The spot he mentioned was about 1,000 metres south of us and therefore about the same distance north of Omar – in other words, the most difficult place for the two CPs to monitor. That wasn’t to say we couldn’t. I tasked our surveillance cameras to pick up that section of Route Cornwall and got on to Shazaad to request that they focus on the same length of track.
Even at the crack of dawn on a normal day there would always be a fair few shifty-looking people, mostly zooming around the province on their mopeds. Suspicious is suspicious, though. About an hour before sunrise we hit pay dirt. A young man stopped his moped and, brazen as you like, began burrowing into the track.
‘That’s it,’ I said. ‘He’s laying the IED.’

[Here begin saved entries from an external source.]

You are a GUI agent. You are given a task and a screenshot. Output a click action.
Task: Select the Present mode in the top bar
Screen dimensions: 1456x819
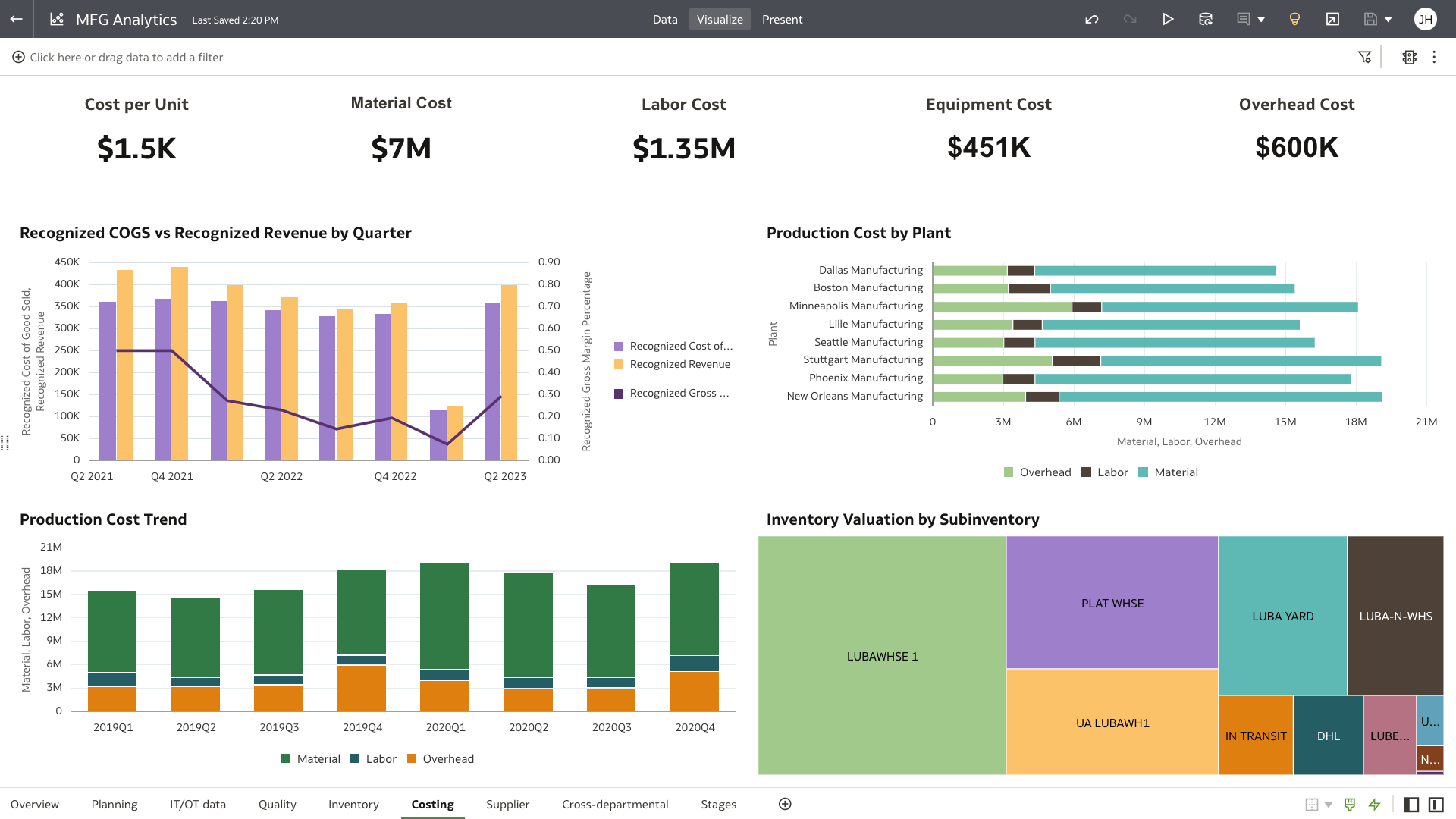(x=782, y=19)
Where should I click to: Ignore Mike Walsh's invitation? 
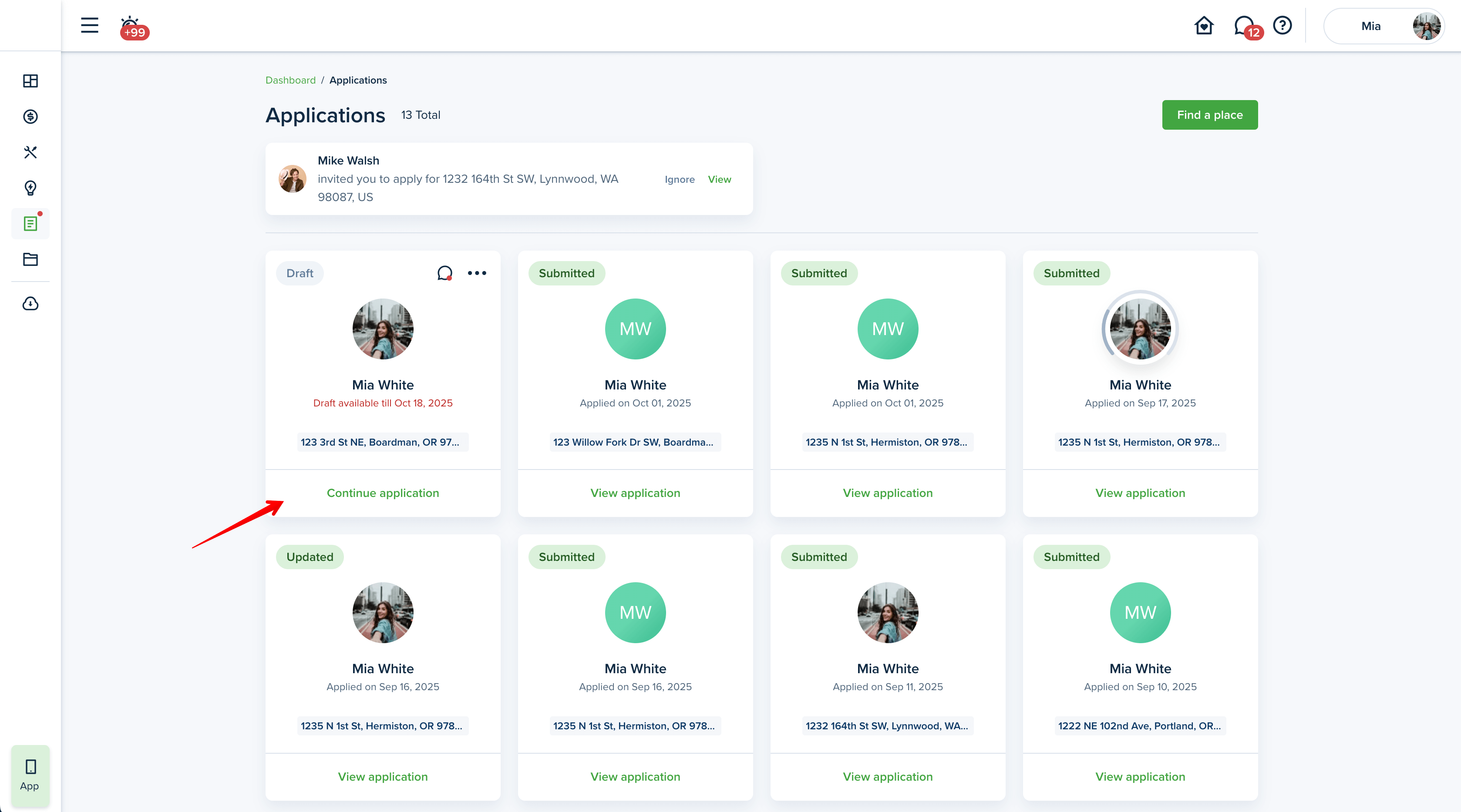coord(680,179)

Based on how quickly we’d been set upon in the past, I knew he could get the device in the ground and operational within ten minutes. Which gave us a maximum of that long to reach him. We could do it, but not safely. Luckily we didn’t have to. HQ were bringing the remote missile system online.
I know that decision would not have been an easy one to get made. Just getting a cup of tea at Bastion took three signatures and a blood sample. A request to bomb a Taliban member had to go up and down numerous authorisation channels before being green lit.